I have tried looking for converter API in Java but none seem to fit my requirement. I have looked into docx4j but realized that it only converts to HTML and PDF. I am thinking if there exists a converter API to which I can input, say, an intermediate translator (XSLT) and the output would be my custom XML complete with the data from my docX.
Is there an existing tool for this? If there is none, any suggestions on the approach I have to take in coding my own converter e.g. from openXML, convert to XSL-FO first before the custom XML?
Would love to hear from the community.
Thank you very much.
Upvotes: 4
Views: 6700
Reputation: 15863
docx4j can be used to convert OpenXML to arbitrary XML via XSLT.
Assuming Templates xslt and javax.xml.transform.stream.StreamResult result, you'd do something like this:
WordprocessingMLPackage wordMLPackage = WordprocessingMLPackage.load(new java.io.File(inputfilepath));
MainDocumentPart mdp = wordMLPackage.getMainDocumentPart();
// DOM document to input to transform
org.w3c.dom.Document doc = XmlUtils.marshaltoW3CDomDocument(
mdp.getJaxbElement() );
XmlUtils.transform(doc, xslt, null, result);
However, if all you want to do is to transform to XML, then docx4j (and Apache POI for that matter), are overkill. You could just use OpenXML4J directly.

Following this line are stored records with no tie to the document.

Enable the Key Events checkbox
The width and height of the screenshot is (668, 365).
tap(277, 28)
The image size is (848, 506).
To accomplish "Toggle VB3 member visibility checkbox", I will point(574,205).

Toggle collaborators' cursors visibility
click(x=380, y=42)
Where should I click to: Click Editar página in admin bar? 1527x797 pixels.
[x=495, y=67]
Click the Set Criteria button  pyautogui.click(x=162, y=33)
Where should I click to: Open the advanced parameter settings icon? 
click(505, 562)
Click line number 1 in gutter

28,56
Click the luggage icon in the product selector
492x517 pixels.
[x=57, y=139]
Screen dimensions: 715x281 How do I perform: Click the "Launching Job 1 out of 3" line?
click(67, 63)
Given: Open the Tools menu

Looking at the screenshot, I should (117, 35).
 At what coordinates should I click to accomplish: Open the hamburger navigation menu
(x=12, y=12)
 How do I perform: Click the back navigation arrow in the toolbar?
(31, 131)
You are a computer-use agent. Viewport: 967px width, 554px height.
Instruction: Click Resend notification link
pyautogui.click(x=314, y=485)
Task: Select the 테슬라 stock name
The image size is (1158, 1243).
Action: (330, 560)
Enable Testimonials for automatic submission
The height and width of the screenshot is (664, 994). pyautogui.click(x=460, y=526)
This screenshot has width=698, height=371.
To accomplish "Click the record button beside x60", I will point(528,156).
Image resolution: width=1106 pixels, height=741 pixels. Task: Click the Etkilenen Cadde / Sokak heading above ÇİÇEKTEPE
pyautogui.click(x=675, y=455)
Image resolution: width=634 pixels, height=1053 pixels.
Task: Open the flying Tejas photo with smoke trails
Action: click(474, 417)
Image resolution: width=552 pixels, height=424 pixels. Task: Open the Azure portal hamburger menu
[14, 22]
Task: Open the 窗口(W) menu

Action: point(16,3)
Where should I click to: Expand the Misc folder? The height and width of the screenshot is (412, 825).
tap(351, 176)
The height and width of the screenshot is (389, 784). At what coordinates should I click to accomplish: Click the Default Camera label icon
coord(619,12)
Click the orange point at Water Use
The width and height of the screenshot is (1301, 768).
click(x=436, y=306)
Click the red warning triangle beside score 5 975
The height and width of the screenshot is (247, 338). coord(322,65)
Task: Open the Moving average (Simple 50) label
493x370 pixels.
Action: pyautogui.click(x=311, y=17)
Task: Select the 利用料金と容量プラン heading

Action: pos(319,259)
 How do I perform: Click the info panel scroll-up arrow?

Whether conversion via XSLT is the best approach though, depends on whether your target XML is document-oriented, or data-oriented.
If it is document-oriented, XSLT is a good approach.
If it is data-oriented, you might want to consider content control data-binding. (There was another approach, called customxml, but the i4i patent farce may make that approach inadvisable if you are relying on Word for editing)
Upvotes: 3
Reputation: 887
I've had the most luck saving docx as html right from Word. The Html is not xHtml so you'd need to run a tidy on it. Otherwise, it works fairly well if you must use a Word-based workflow. You can write a VBA script to have Word open a file and save it to Html programmatically, too.
Upvotes: 0
Reputation: 14006
To the best of my knowledge, docx files are simply xml files in a ZIP container. To convert these to some XML format of your design, you would need to unzip the file (into new folder or into memory), load the target Xml document, and apply your XSLT to that xml file. I don't think you mention anything about your development environment, except the "docx4j" tag.. Are you developing in Java? If so, I'm afraid I wouldn't know what libraries to point you to for the zip-handling and xml-transformation libraries (although I know they exist, and it would only take a 5-minute google search to find them!)
To check out the xml files in a docx, simply change the extension of the file from ".docx" to ".zip" and open in your favorite ZIP archive tool.
Upvotes: 1